■ Task ■
Word for word, print every entry below.

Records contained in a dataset

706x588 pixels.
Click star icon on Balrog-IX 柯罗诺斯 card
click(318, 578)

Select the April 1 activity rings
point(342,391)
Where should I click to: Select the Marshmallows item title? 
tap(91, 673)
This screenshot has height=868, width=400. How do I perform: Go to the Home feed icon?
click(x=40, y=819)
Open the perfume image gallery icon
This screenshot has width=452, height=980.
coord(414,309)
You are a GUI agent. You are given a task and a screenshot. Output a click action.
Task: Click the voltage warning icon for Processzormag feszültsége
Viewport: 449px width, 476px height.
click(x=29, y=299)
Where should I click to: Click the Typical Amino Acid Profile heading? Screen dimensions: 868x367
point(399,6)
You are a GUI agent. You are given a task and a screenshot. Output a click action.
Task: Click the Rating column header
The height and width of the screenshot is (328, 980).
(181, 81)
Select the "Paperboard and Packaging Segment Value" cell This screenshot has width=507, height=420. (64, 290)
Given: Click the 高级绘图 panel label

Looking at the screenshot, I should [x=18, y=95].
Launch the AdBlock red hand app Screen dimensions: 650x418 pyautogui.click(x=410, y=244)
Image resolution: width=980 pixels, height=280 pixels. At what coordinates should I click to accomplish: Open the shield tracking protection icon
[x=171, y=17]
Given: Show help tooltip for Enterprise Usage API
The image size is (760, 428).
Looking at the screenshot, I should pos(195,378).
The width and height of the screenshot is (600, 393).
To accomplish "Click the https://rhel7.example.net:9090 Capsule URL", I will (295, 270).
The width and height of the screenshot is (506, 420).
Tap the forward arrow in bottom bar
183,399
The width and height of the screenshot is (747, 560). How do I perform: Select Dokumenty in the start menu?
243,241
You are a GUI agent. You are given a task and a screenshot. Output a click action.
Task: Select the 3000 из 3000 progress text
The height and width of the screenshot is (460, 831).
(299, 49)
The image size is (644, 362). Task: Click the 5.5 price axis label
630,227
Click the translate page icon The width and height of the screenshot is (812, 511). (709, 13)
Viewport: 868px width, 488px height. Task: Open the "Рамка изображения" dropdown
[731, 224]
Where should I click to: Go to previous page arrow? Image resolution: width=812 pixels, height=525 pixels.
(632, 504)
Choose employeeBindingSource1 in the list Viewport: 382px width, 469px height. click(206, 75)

■ Exercise response ■
706x588 pixels.
Click star icon on Balrog-IX 柯罗诺斯 card
click(318, 578)

Select the April 1 activity rings
point(342,391)
Where should I click to: Select the Marshmallows item title? 
tap(91, 673)
This screenshot has height=868, width=400. How do I perform: Go to the Home feed icon?
click(x=40, y=819)
Open the perfume image gallery icon
This screenshot has width=452, height=980.
coord(414,309)
You are a GUI agent. You are given a task and a screenshot. Output a click action.
Task: Click the voltage warning icon for Processzormag feszültsége
Viewport: 449px width, 476px height.
click(x=29, y=299)
Where should I click to: Click the Typical Amino Acid Profile heading? Screen dimensions: 868x367
point(399,6)
You are a GUI agent. You are given a task and a screenshot. Output a click action.
Task: Click the Rating column header
The height and width of the screenshot is (328, 980).
(181, 81)
Select the "Paperboard and Packaging Segment Value" cell This screenshot has width=507, height=420. (64, 290)
Given: Click the 高级绘图 panel label

Looking at the screenshot, I should [x=18, y=95].
Launch the AdBlock red hand app Screen dimensions: 650x418 pyautogui.click(x=410, y=244)
Image resolution: width=980 pixels, height=280 pixels. At what coordinates should I click to accomplish: Open the shield tracking protection icon
[x=171, y=17]
Given: Show help tooltip for Enterprise Usage API
The image size is (760, 428).
Looking at the screenshot, I should pos(195,378).
The width and height of the screenshot is (600, 393).
To accomplish "Click the https://rhel7.example.net:9090 Capsule URL", I will (295, 270).
The width and height of the screenshot is (506, 420).
Tap the forward arrow in bottom bar
183,399
The width and height of the screenshot is (747, 560). How do I perform: Select Dokumenty in the start menu?
243,241
You are a GUI agent. You are given a task and a screenshot. Output a click action.
Task: Select the 3000 из 3000 progress text
The height and width of the screenshot is (460, 831).
(299, 49)
The image size is (644, 362). Task: Click the 5.5 price axis label
630,227
Click the translate page icon The width and height of the screenshot is (812, 511). (709, 13)
Viewport: 868px width, 488px height. Task: Open the "Рамка изображения" dropdown
[731, 224]
Where should I click to: Go to previous page arrow? Image resolution: width=812 pixels, height=525 pixels.
(632, 504)
Choose employeeBindingSource1 in the list Viewport: 382px width, 469px height. click(206, 75)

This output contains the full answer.